Treasury Proposal - Polkadot Search indexer and RPC end-points
Good day,
We are writing this proposal with regard to some of the experiences that we are getting as a user and/or a validator within the eco-system. We do understand that a lot of help is being proposed by the community members, but at the same time, we have to do our own research in regard to information/news that we are looking forward to.
What we want to help the community is to address a typical behavior of Web2 and the nature of our internet environment. IE: INFORMATION is "ALL Over The Place" from either Blogs, video site, other blogs and blogs and discussion website and sometime, social media.
While that the above information is "ALL over the place", we want to help index it and provide a much better version of playbook for the community. We are presenting you polkadotspace.io a search indexer based on Polkadot and Kusama. The solution can be expand to other topics or parachains, but we are starting now on this. In the meantime, while we are working toward a search engine, we are also offering RPC and Archive nodes for public use with the flexibility scale and additional georedundancy.

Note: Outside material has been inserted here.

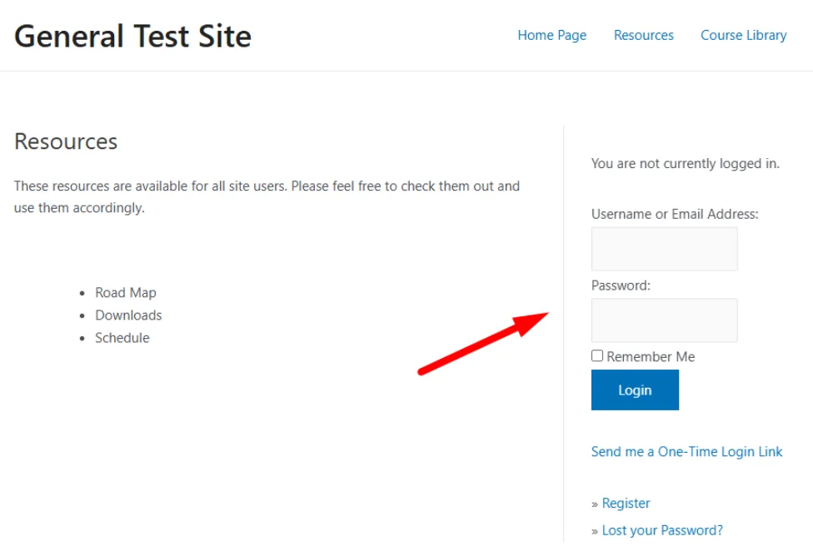Open the Home Page menu item

[551, 35]
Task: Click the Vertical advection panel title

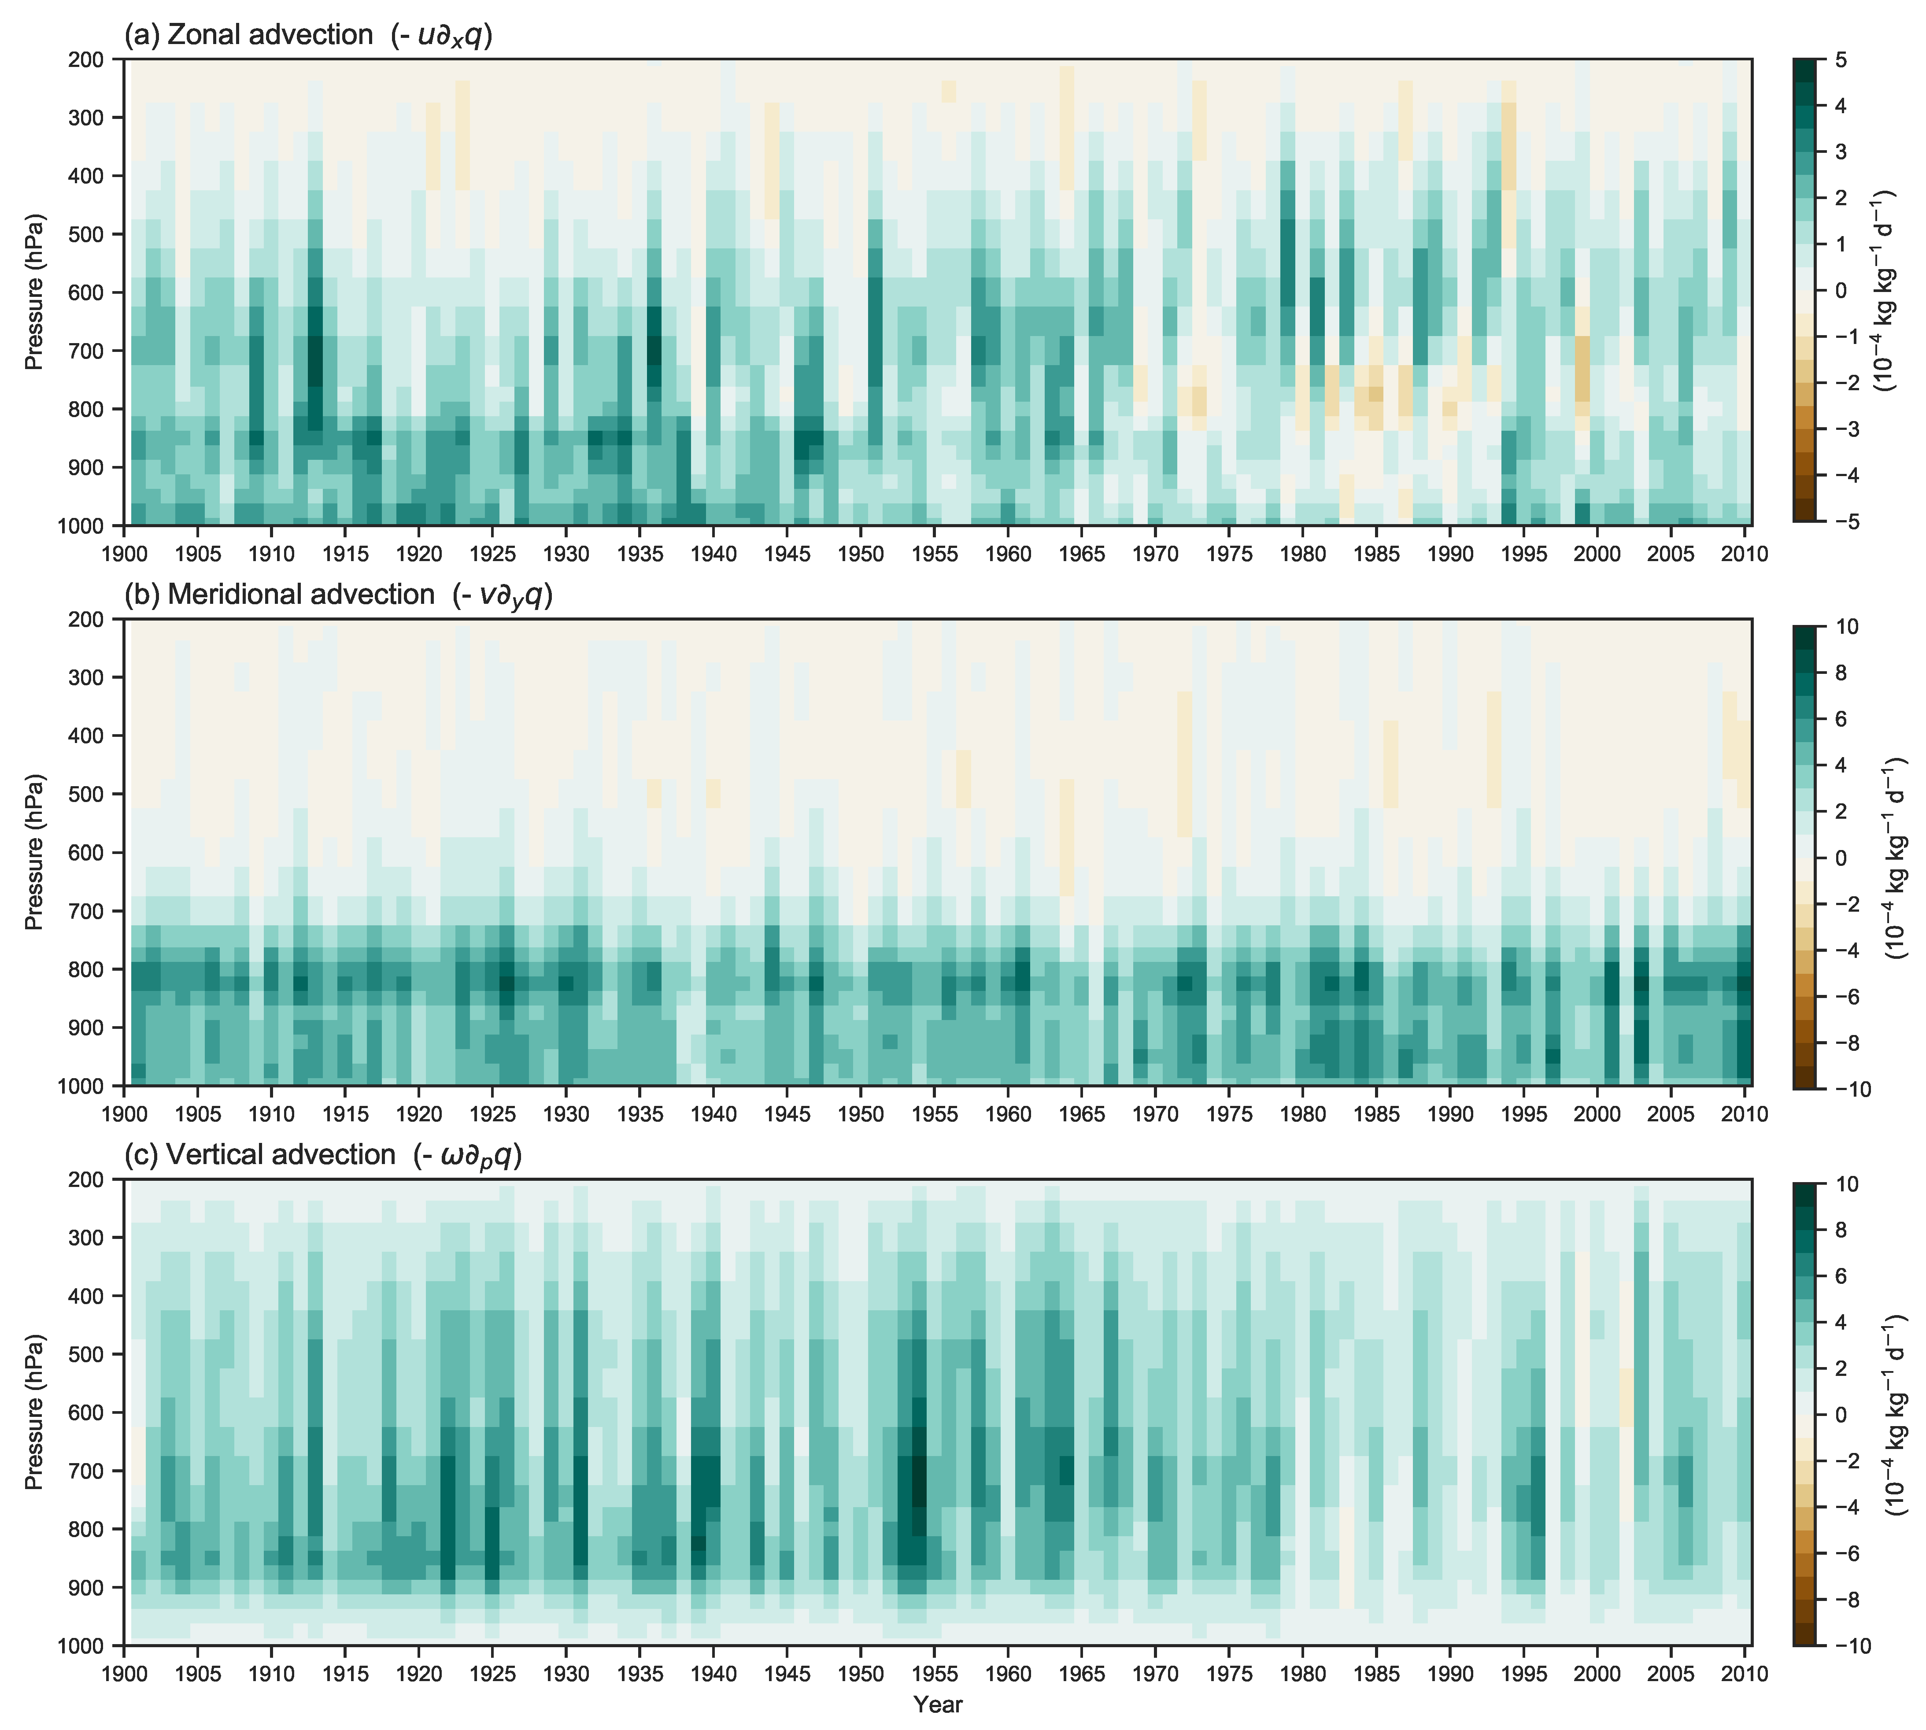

Our current Full Proposal can be found below.
https://docs.google.com/document/d/19LXxklsulLc87ffkwHPzfgfQwB86efytHl2SoatRXnU
We welcome feedback and improvement on the proposal, as at the end of day, the community will be part of us, will also be part of the scalable solution and the enrichment of the data and recommendations. We also want to offer transparency to the proposal. Afterall, this is supported and funded by the community.
Comments (4)
The content indexer would be a welcome addition to this ecosystem. 👏🏿
However, I am wondering how content is going to be screened in your context.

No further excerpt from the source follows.